Generally, financial statements are prepared using the GAAP system of accounting. The alternative is the cash basis and tax basis. However, there is a system known as Other Comprehensive Basis of Accounting (OCBOA) which includes a statutory accounting basis like the one used by insurance companies in order for them to comply with the guidelines of the commission of state insurance.

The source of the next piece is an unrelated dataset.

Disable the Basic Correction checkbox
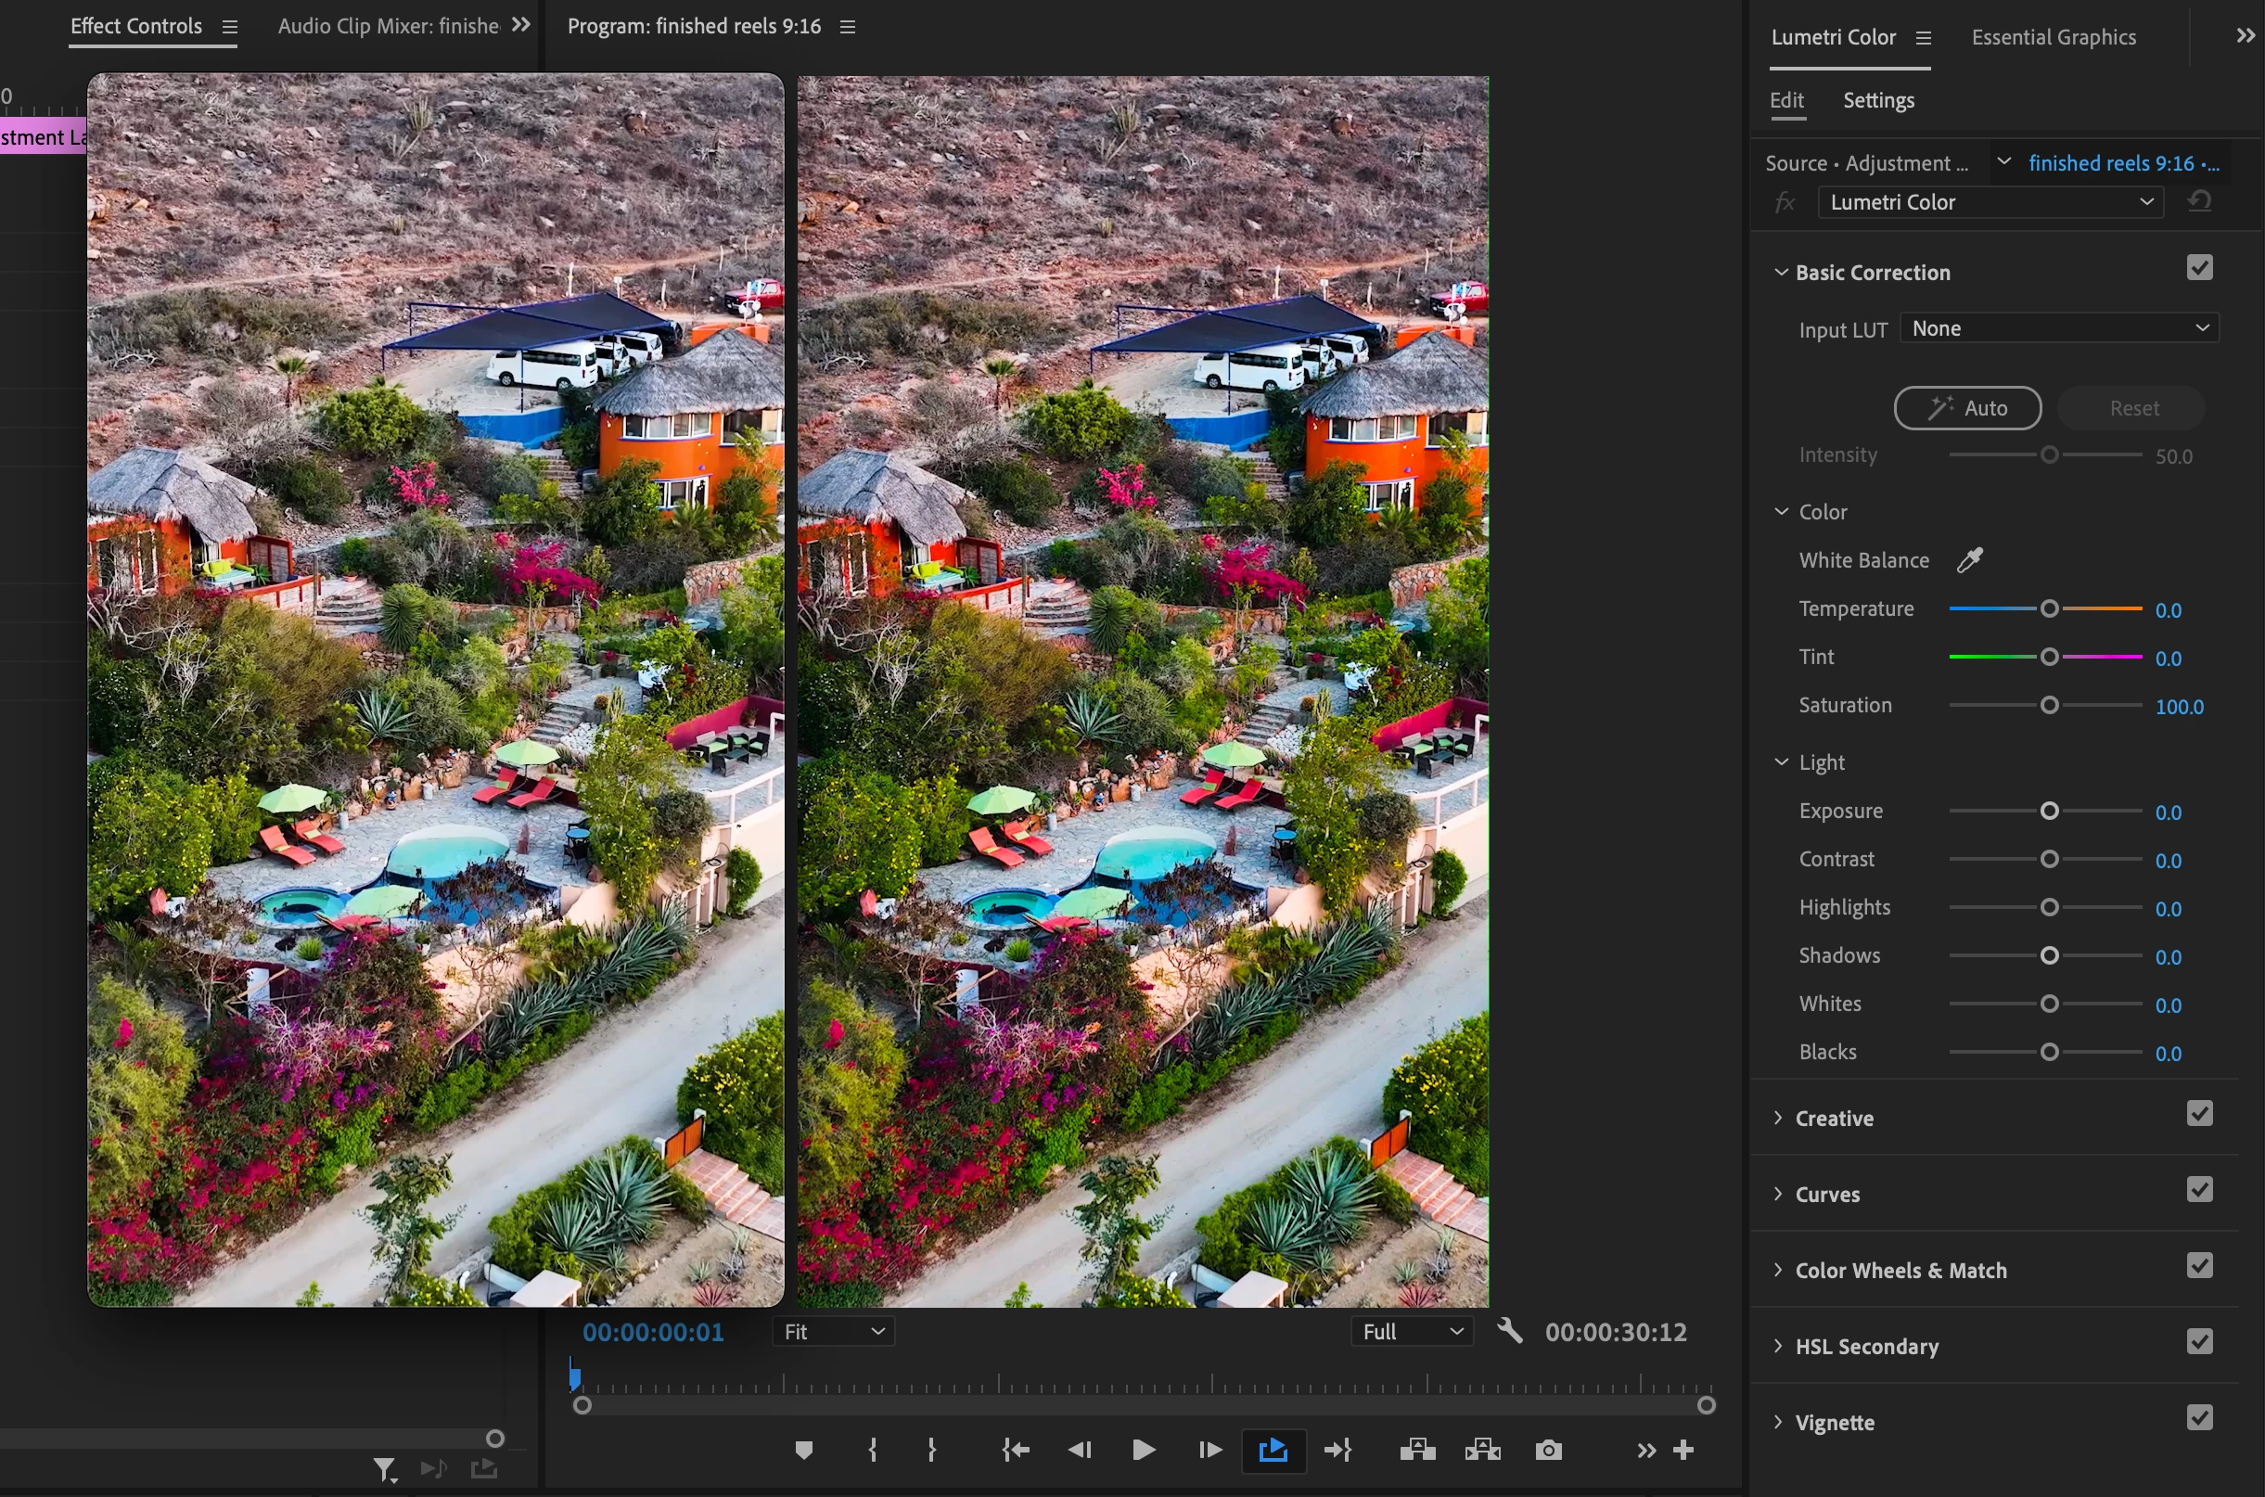 (x=2199, y=268)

Under the cash accounting basis, transactions are recorded according to an organization’s cash disbursements and receipts. Revenue is recognized by the organization when cash is received as opposed to when the income is earned. Expenses on the other hand are recognized when they are paid instead of when the obligation is incurred. In practice, accountants hardly use the pure cash basis of accounting; instead, they exclusively use for clients like trusts, estates and civic ventures. Generally, for profit and non -profit organizations apply the OCBOAs.

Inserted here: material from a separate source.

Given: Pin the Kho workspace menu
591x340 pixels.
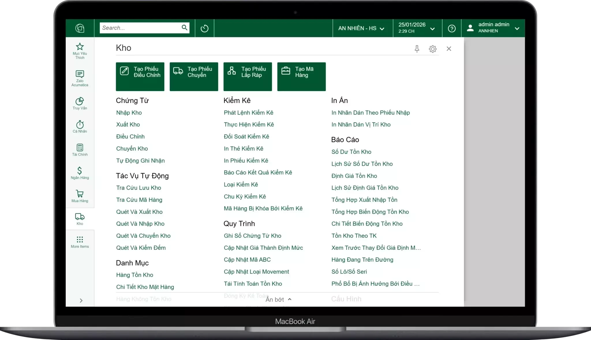Looking at the screenshot, I should 417,49.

The modified basis of cash accounting is a hybrid approach which combines features of the cash and accrual method basis. There should be substantial modifications that CPAs make in accounting literature. For example, SAS 62 cites two modifications which meet this criteria; fixed assets depreciation and income taxes accrual. Nevertheless, other modifications can be used by accountants so long as they have significant support and they are logical in the literature of accounting. For this to materialize, accountants are supposed to report on the same basis on accounts interrelated. For instance, when a fixed asset is recorded, he is expected to record depreciation on these assets.

Considerations of a CPA in preparing financial statements under OCBOA

Before adopting to prepare financial statements on the basis of OCBOA, accountants should;

  1. check that the client has a choice to prepare the financial statements on the OCBOA basis
  2. Make a decision on the OCBOA type of financial statements which will best meet the needs of the company. Generally, OCBOA statements are normally prepared on the basis of income tax or modified cash basis.
  3. Use the guidance of SAS 62 and professional judgment to help in the preparation of financial statements under OCBOA

Differences

  • The financial statements prepared under OCBOA are easier to understand compared to those prepared under GAAP which may be quite complex to understand. For instance, it is not unusual for the manager or owner of a private company to understand fully issues of measurement that are shown in the tax returns while having minimal knowledge of the complexities of disclosure and measurement in the GAAP basis of preparing financial statements.
  • Preparing financial statements using OCBOA is less expensive compared to when they are prepared under GAAP. Most of the principal measurements that are associated with GAAP do not exist. Under the tax basis however, the CPA already addresses tax returns measurement issues for the client. As such, practitioners may save 20-30 % due to the reduced cost and time in preparation and reporting on financial statements of OCBOA.
  • Many users of financial statements like insurances and banks now accept OCBOA statements.
  • Unlike in GAAP, a cash flow statement is not required when preparing accounts under OCBOA.
  • One main disadvantage of statements prepared under OCBOA is that there are inadequate disclosures. Consequently, it is recommended that comprehensive disclosures be made by the company which has adopted OCBOA including the used basis of accounting, uncertainties, contingent liabilities and risks.
  • When using OCBOA statements, CPAs normally find disclosures to be quite simple as they do not include items, transactions or events which are basically a part of the GAAP-basis. For instance, since statements of tax basis fail to show deferred taxes, accountants need not prepare disclosures of deferred taxes which is a requisite by GAAP. However, practitioners should note that there isn’t a disclosure advantage when they have reviewed or compiled OCBOA financial statements compared to auditing them.